FedProK: Trustworthy Federated Class-Incremental Learning via Prototypical Feature Knowledge Transfer

TL;DR

This paper tackles Federated Class-Incremental Learning (FCIL) under a trustworthy AI lens, addressing catastrophic forgetting and data heterogeneity while preserving privacy and efficiency. It introduces FedProK, which combines a client-side feature translation for temporal knowledge transfer and a server-side prototypical knowledge fusion for spatial knowledge transfer, all without sharing raw data. The framework is evaluated in both synchronous and asynchronous FCIL settings on CIFAR-10/100, showing superior final accuracy and improved trustworthiness across continual utility, efficiency, and privacy metrics.
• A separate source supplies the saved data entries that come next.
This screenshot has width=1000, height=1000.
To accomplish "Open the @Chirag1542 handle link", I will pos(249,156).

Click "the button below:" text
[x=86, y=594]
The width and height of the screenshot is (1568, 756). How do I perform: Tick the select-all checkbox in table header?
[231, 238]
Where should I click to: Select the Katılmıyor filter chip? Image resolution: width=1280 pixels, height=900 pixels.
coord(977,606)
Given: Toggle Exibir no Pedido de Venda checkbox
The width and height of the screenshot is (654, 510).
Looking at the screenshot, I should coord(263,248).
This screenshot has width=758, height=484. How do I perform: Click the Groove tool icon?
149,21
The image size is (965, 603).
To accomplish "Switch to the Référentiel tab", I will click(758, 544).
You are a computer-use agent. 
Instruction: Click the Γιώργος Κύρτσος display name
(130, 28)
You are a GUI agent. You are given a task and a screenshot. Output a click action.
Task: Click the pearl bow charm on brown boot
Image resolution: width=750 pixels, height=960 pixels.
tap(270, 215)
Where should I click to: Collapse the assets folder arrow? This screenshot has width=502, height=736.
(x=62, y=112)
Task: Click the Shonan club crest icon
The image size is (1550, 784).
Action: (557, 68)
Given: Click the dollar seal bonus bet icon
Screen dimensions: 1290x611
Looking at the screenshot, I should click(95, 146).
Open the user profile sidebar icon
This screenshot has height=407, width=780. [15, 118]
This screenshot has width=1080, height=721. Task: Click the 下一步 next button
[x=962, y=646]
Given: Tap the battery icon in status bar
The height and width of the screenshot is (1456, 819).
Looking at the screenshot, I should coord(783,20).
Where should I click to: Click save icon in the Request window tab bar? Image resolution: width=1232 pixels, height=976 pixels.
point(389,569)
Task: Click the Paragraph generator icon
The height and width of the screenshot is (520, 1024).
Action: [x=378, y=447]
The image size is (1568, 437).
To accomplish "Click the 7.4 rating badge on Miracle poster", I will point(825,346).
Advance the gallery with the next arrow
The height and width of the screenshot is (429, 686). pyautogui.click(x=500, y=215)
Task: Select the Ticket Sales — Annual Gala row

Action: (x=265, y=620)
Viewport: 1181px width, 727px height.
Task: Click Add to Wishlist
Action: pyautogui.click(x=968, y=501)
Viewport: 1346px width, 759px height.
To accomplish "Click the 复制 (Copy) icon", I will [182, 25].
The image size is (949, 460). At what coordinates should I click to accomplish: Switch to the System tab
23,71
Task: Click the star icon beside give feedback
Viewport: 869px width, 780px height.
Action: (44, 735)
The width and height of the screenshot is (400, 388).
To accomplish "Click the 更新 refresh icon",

The results demonstrate that selective, prototypical knowledge transfer can robustly balance stability and plasticity in dynamic, distributed learning environments, enabling more practical deployments of FCIL. These findings suggest a scalable approach to trustworthy FCIL that mitigates forgetting and data heterogeneity without compromising data privacy.

Abstract

Federated Class-Incremental Learning (FCIL) focuses on continually transferring the previous knowledge to learn new classes in dynamic Federated Learning (FL). However, existing methods do not consider the trustworthiness of FCIL, i.e., improving continual utility, privacy, and efficiency simultaneously, which is greatly influenced by catastrophic forgetting and data heterogeneity among clients. To address this issue, we propose FedProK (Federated Prototypical Feature Knowledge Transfer), leveraging prototypical feature as a novel representation of knowledge to perform spatial-temporal knowledge transfer. Specifically, FedProK consists of two components: (1) feature translation procedure on the client side by temporal knowledge transfer from the learned classes and (2) prototypical knowledge fusion on the server side by spatial knowledge transfer among clients. Extensive experiments conducted in both synchronous and asynchronous settings demonstrate that our FedProK outperforms the other state-of-the-art methods in three perspectives of trustworthiness, validating its effectiveness in selectively transferring spatial-temporal knowledge.

Figures (6)

• Figure 1: Illustration of the catastrophic forgetting and data heterogeneity in FCIL. The bar chart shows the test accuracy when vanilla FedAvg is employed in this scenario. $a$: The heterogeneous local data leads to poor performance of the global model. $b$: After the completion of training on Task 2, the model suffers catastrophic forgetting of Task 1.
• Figure 2: Illustration of the knowledge transfer via FedProK. The clients conduct feature translation locally to mitigate forgetting of the previous classes of the entire federated system. The server conducts prototypical knowledge fusion to alleviate the adverse impact of data heterogeneity among clients. $\mathcal{F}$ and $\mathcal{L}$ denote the feature extractor and the classification layer.
• Figure 3: Experimental results on CIFAR-10 (left) and CIFAR-100 (right) with 5 incremental tasks, where $\alpha$ denotes the Dirichlet concentration parameter.
• Figure 4: Experimental results on CIFAR-100 with 10 incremental tasks, where $\alpha$ denotes the Dirichlet concentration parameter.
• Figure 5: Illustration of the reconstructed images of malicious attackers, where the first line is the ground truth, the second line is the reconstructed images of FediCaRL, the third line is the reconstructed images of GLFC and the bottom line is the reconstructed images of our method.